First of all, set environment variables and initialize spark context:

In [None]:
%env SPARK_DRIVER_MEMORY=8g
%env PYSPARK_PYTHON=/usr/bin/python3.5
%env PYSPARK_DRIVER_PYTHON=/usr/bin/python3.5

from zoo.common.nncontext import *
sc = init_nncontext(init_spark_conf().setMaster("local[4]"))

This dataset is packaged in Keras 2.0.8 but not in Keras 1.2.2, so that we need to use following code to get the data, then we also apply normalization on these data:

In [None]:
from keras.utils.data_utils import get_file
def load_data(path='boston_housing.npz', test_split=0.2, seed=113):
    """Loads the Boston Housing dataset.
    # Arguments
        path: path where to cache the dataset locally
            (relative to ~/.zoo.pipeline.api.keras/datasets).
        test_split: fraction of the data to reserve as test set.
        seed: Random seed for shuffling the data
            before computing the test split.
    # Returns
        Tuple of Numpy arrays: `(x_train, y_train), (x_test, y_test)`.
    """
    assert 0 <= test_split < 1
    path = get_file(
        path,
        origin='https://s3.amazonaws.com/zoo.pipeline.api.keras-datasets/boston_housing.npz'
        )
    with np.load(path) as f:
        x = f['x']
        y = f['y']

    np.random.seed(seed)
    indices = np.arange(len(x))
    np.random.shuffle(indices)
    x = x[indices]
    y = y[indices]

    x_train = np.array(x[:int(len(x) * (1 - test_split))])
    y_train = np.array(y[:int(len(x) * (1 - test_split))])
    x_test = np.array(x[int(len(x) * (1 - test_split)):])
    y_test = np.array(y[int(len(x) * (1 - test_split)):])
    return (x_train, y_train), (x_test, y_test)

(train_data, train_targets), (test_data, test_targets) = load_data()

mean = train_data.mean(axis=0)
train_data -= mean
std = train_data.std(axis=0)
train_data /= std

test_data -= mean
test_data /= std

In [None]:
import numpy as np

k = 4
num_val_samples = len(train_data) // k
num_nb_epoch = 50
all_scores = []
for i in range(k):
    print('processing fold #', i)
    # Prepare the validation data: data from partition # k
    val_data = train_data[i * num_val_samples: (i + 1) * num_val_samples]
    val_targets = train_targets[i * num_val_samples: (i + 1) * num_val_samples]

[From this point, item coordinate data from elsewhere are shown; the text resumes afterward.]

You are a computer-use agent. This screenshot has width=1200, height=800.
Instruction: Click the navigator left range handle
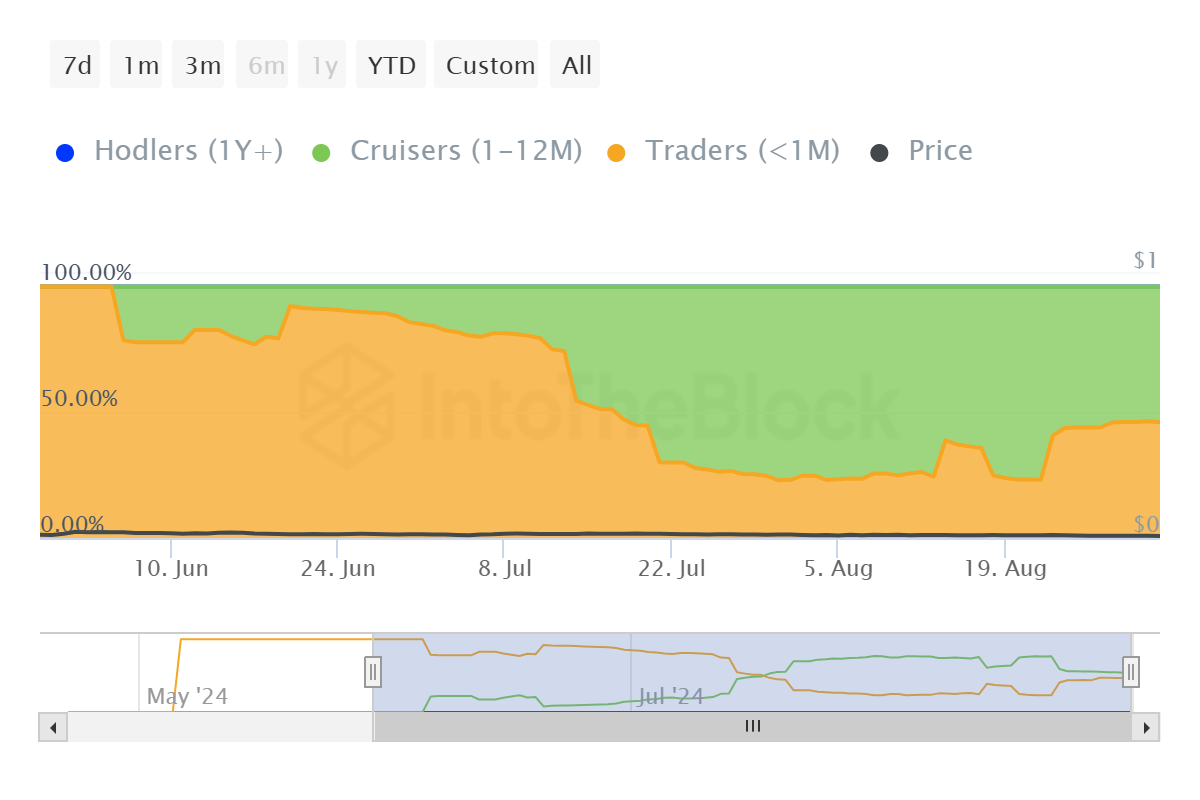(373, 671)
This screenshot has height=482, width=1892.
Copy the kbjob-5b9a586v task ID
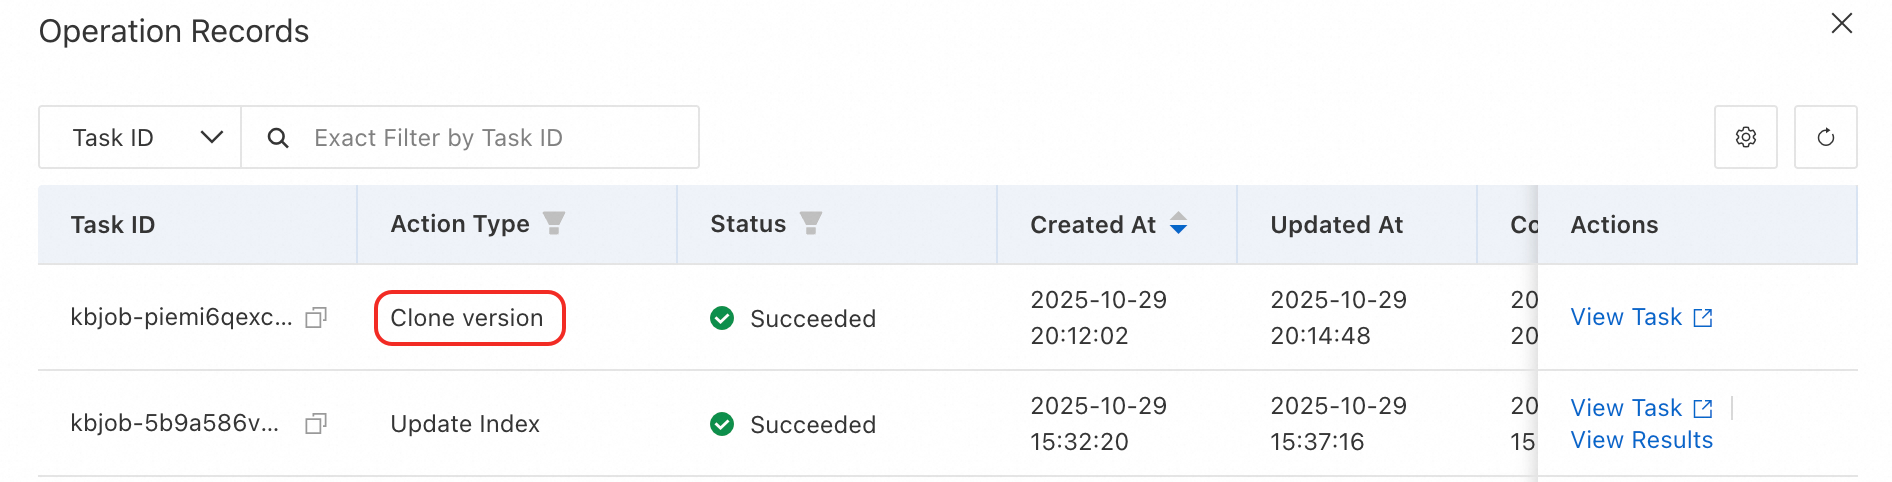316,424
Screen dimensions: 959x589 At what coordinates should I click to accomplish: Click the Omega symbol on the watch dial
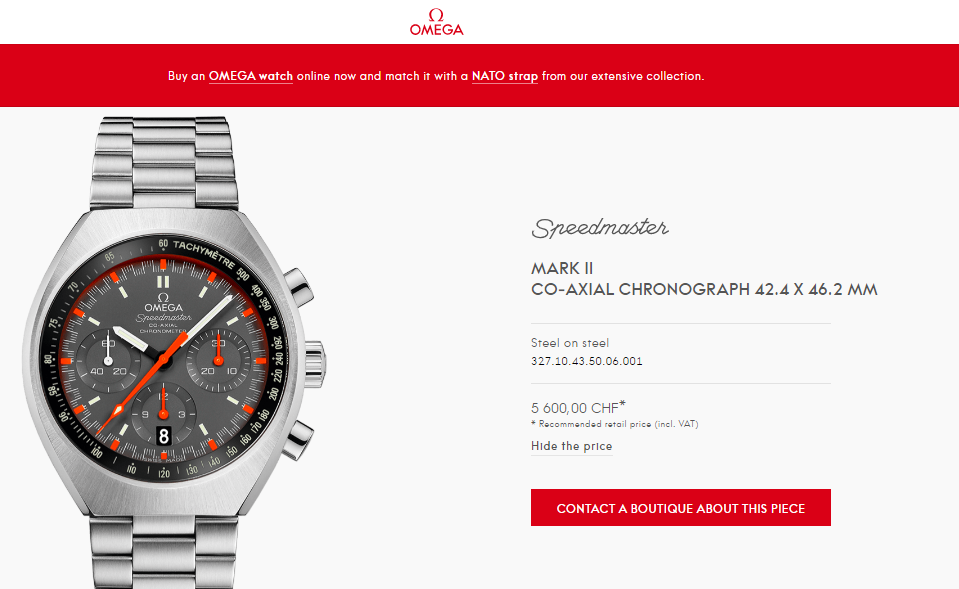click(163, 297)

    # Prepare the training data: data from all other partitions
    partial_train_data = np.concatenate(
        [train_data[:i * num_val_samples],
         train_data[(i + 1) * num_val_samples:]],
        axis=0)
    partial_train_targets = np.concatenate(
        [train_targets[:i * num_val_samples],
         train_targets[(i + 1) * num_val_samples:]],
        axis=0)

    # Build the Keras model (already compiled)
    model = build_model()
    # Train the model (in silent mode, verbose=0)
    #model.fit(partial_train_data, partial_train_targets,
    #          nb_epoch=num_nb_epoch, batch_size=1, verbose=0)
    model.fit(partial_train_data, partial_train_targets,
              nb_epoch=num_nb_epoch, batch_size=16)

    # Evaluate the model on the validation data
    #val_mse, val_mae = model.evaluate(val_data, val_targets, verbose=0)
    val_mae = model.evaluate(val_data, val_targets)
    all_scores.append(val_mae[0].result)

In [None]:
model = build_model()
# Train it on the entirety of the data.
model.fit(train_data, train_targets,
          nb_epoch=80, batch_size=16)
test_result = model.evaluate(test_data, test_targets)

print('test result:', test_result[0].result)